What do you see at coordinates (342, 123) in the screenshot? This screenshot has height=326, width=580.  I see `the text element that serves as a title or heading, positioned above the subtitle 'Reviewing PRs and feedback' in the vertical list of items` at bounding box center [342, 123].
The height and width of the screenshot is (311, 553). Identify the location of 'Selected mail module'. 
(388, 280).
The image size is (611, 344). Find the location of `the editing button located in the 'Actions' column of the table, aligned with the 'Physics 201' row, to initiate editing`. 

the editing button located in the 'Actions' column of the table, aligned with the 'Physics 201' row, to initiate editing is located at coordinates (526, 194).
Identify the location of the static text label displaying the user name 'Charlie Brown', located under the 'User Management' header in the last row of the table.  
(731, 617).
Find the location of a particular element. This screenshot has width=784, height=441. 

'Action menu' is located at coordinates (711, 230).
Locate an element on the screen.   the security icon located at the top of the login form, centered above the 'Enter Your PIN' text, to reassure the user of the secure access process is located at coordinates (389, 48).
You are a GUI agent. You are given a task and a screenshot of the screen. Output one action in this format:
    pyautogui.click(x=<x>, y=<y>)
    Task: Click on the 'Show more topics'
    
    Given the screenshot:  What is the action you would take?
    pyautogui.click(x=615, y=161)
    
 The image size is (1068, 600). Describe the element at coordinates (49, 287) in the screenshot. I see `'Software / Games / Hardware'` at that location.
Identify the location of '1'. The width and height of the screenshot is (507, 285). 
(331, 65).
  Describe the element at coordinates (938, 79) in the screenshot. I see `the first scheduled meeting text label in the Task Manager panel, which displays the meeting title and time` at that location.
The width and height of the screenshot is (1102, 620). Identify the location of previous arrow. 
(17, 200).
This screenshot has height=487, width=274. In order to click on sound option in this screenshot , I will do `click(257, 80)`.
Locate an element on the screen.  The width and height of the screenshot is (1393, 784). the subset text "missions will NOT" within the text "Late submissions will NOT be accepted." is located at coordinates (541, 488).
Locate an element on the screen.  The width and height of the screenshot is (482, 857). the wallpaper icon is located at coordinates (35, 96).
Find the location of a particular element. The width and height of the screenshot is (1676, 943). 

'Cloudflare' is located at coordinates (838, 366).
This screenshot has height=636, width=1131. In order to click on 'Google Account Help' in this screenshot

--*--

Copy every one of the records above, line by line, keeping each word and number unchanged.

- Solution to the exercise -
What do you see at coordinates (342, 123) in the screenshot? This screenshot has height=326, width=580.  I see `the text element that serves as a title or heading, positioned above the subtitle 'Reviewing PRs and feedback' in the vertical list of items` at bounding box center [342, 123].
The height and width of the screenshot is (311, 553). Identify the location of 'Selected mail module'. 
(388, 280).
The image size is (611, 344). Find the location of `the editing button located in the 'Actions' column of the table, aligned with the 'Physics 201' row, to initiate editing`. 

the editing button located in the 'Actions' column of the table, aligned with the 'Physics 201' row, to initiate editing is located at coordinates (526, 194).
Identify the location of the static text label displaying the user name 'Charlie Brown', located under the 'User Management' header in the last row of the table.  
(731, 617).
Find the location of a particular element. This screenshot has width=784, height=441. 

'Action menu' is located at coordinates (711, 230).
Locate an element on the screen.   the security icon located at the top of the login form, centered above the 'Enter Your PIN' text, to reassure the user of the secure access process is located at coordinates (389, 48).
You are a GUI agent. You are given a task and a screenshot of the screen. Output one action in this format:
    pyautogui.click(x=<x>, y=<y>)
    Task: Click on the 'Show more topics'
    
    Given the screenshot:  What is the action you would take?
    pyautogui.click(x=615, y=161)
    
 The image size is (1068, 600). Describe the element at coordinates (49, 287) in the screenshot. I see `'Software / Games / Hardware'` at that location.
Identify the location of '1'. The width and height of the screenshot is (507, 285). 
(331, 65).
  Describe the element at coordinates (938, 79) in the screenshot. I see `the first scheduled meeting text label in the Task Manager panel, which displays the meeting title and time` at that location.
The width and height of the screenshot is (1102, 620). Identify the location of previous arrow. 
(17, 200).
This screenshot has height=487, width=274. In order to click on sound option in this screenshot , I will do `click(257, 80)`.
Locate an element on the screen.  The width and height of the screenshot is (1393, 784). the subset text "missions will NOT" within the text "Late submissions will NOT be accepted." is located at coordinates (541, 488).
Locate an element on the screen.  The width and height of the screenshot is (482, 857). the wallpaper icon is located at coordinates (35, 96).
Find the location of a particular element. The width and height of the screenshot is (1676, 943). 

'Cloudflare' is located at coordinates (838, 366).
This screenshot has height=636, width=1131. In order to click on 'Google Account Help' in this screenshot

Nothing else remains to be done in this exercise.